Temperatures in the Northeast will average cooler than normal next month, dampening air conditioning load, but the East and West can expect warmer-than-normal weather to dominate in September and October, thereby lowering early heating demand, according to forecasters.

In the eyes of Tim Evans of Citi Futures Perspective, Thursday’s 107 Bcf storage figure “stunned’ the market and it remained stunned on Friday, “with no particular sense that the lower price level represented even a short-term buying opportunity.”

For the week ended Aug. 1, Evans calculates that the year-on-five-year deficit will contract to 580 Bcf from its present 727 Bcf shortfall. This week’s storage build report he places at 104 Bcf, well above last year’s 43 Bcf and a five-year build of 47 Bcf.

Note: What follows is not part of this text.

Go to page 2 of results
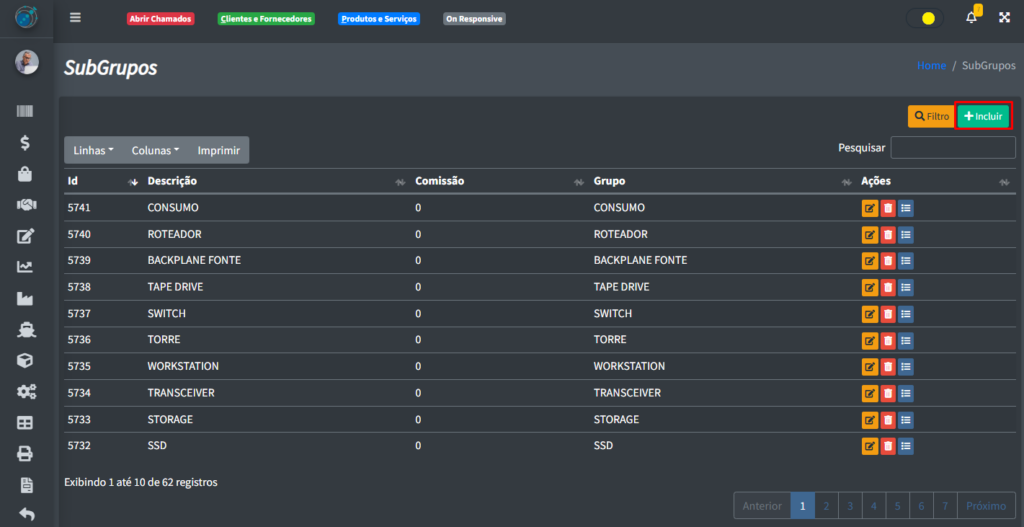Screen dimensions: 1024x527 [x=826, y=506]
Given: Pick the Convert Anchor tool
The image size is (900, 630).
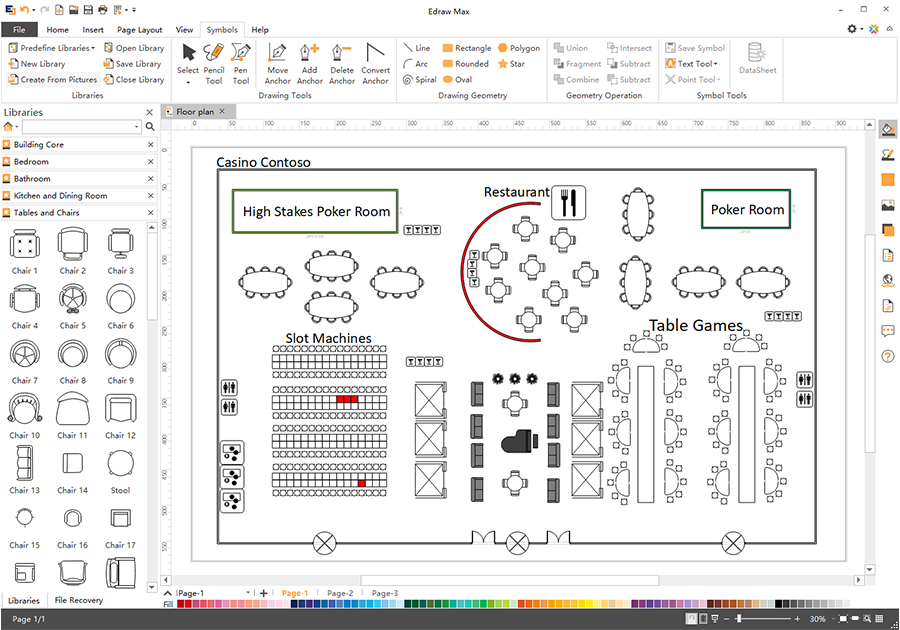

“This trend shows the market is becoming better supplied on a seasonally adjusted basis, and typically results in downward pressure on prices. Although the declining storage deficit suggests a matching further decline in price, we also want to bear in mind that the market will eventually reach a level that represents a bargain valuation, given that storage may still finish the storage injection season at perhaps 3,500 Bcf, which would put it about 330 Bcf (8.6%) lower than a year ago and 350 Bcf (9.1%) below the five-year average, still relatively lean levels depending on the severity of the winter to follow.”

Evans recommends standing aside the market for now pending the identification of a low-risk trade entry.

In a weekly letter to clients, Walter Zimmermann of United ICAP said he sees the market poised to head still lower. “From April 2012 to February 2014 the price action in natgas was driven by short-covering, [but] since Feb 2014 the driver of the price action has been long liquidation. With 47% bulls the most recent sentiment number, natgas is nowhere near a bearish extreme [and] the Elliott Wave question is whether there is any case for support before the 3.660 to 3.480 range.”

He added that his “nearest case for support is now the $3.850 area [where] the bulls will need a decisive break out above the $4.100 level to have any case for bottoming action.”